Delay leads to increased pleasure when you set up a perfect shot of your dinner.

Been on holiday? Take any snaps? Of course you did – but if you’re anything like me, your friends and family didn’t make it into many of them. Frankly, I can only hope that Mr Whippy and I will still be mates in sixty years, because I’m going to have an awful lot of pictures of him to look back on.

Once a decidedly niche pursuit, photographing food is now almost as popular as eating it, and if you thought that the habit was annoying at home, it is even worse when it intrudes on the sacred peace of a holiday.

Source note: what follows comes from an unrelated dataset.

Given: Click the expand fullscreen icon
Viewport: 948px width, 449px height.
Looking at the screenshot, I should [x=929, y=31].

Buy an ice cream and you’ll find yourself alone with a cone as your companion rushes across a four-lane highway to capture his or hers against the azure sea. Reach for a chip before the bowl has been immortalised on social media and get your hand smacked for your trouble.

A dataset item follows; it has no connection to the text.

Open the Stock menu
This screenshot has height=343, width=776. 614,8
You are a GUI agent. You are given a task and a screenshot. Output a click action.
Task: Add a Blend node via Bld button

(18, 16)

It’s a trend that sucks the joy out of every meal – unless, that is, you’re the one behind the camera. A new study published in the Journal of Personality and Social Psychology suggests that taking pictures of food enhances our pleasure in it. Diners at the food court of a farmers’ market in Philadelphia were asked either to photograph their meal or to eat “as you normally would”, then were questioned about how they found it. Those in the photography group reported that not only did they enjoy their meal more, but they were “significantly more immersed in the experience” of eating it.

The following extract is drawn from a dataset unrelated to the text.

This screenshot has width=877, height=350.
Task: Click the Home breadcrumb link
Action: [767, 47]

This backs up evidence from previous studies, including one from this year in the Journal of Consumer Marketing, which found that participants who had been asked to photograph a red velvet cake – that bleeding behemoth of American overindulgence – later rated it as significantly tastier than those who had not.

Interestingly, taking a picture of a fruit salad had no effect on its perceived charms, but “when descriptive social norms regarding healthy eating [were] made salient”, photographing these healthier foods did lead to greater enjoyment. In other words, if you see lots of glossy, beautifully lit pictures of chia seed pudding on social media, you are more likely to believe that it’s edible, despite all the evidence to the contrary.
This may seem puzzling. After all, surely anything tastes better fresh from the kitchen rather than a protracted glamour shoot – runny yolks carefully split to capture that golden ooze, strips of bacon arranged just so atop plump hemispheres of avocado, pillowy burger buns posed to give a glimpse of meat beneath. It is hardly surprising that 95 million posts on Instagram, the photo-sharing site, proudly bear the hashtag #foodporn.

However, it is this delay that is apparently responsible for the increase in pleasure: the act of rearranging that parsley garnish, or moving the plate closer to the light, increases our anticipation of what we are about to eat, forcing us to consider how delicious it looks even as we forbid ourselves to take a bite until the perfect shot is in the bag. You could no doubt achieve the same heightened sense of satisfaction by saying grace before tucking in, but you would lose the gratification that comes from imagining other people ogling your grilled Ibizan sardines as they tuck in to an egg mayonnaise at their desk.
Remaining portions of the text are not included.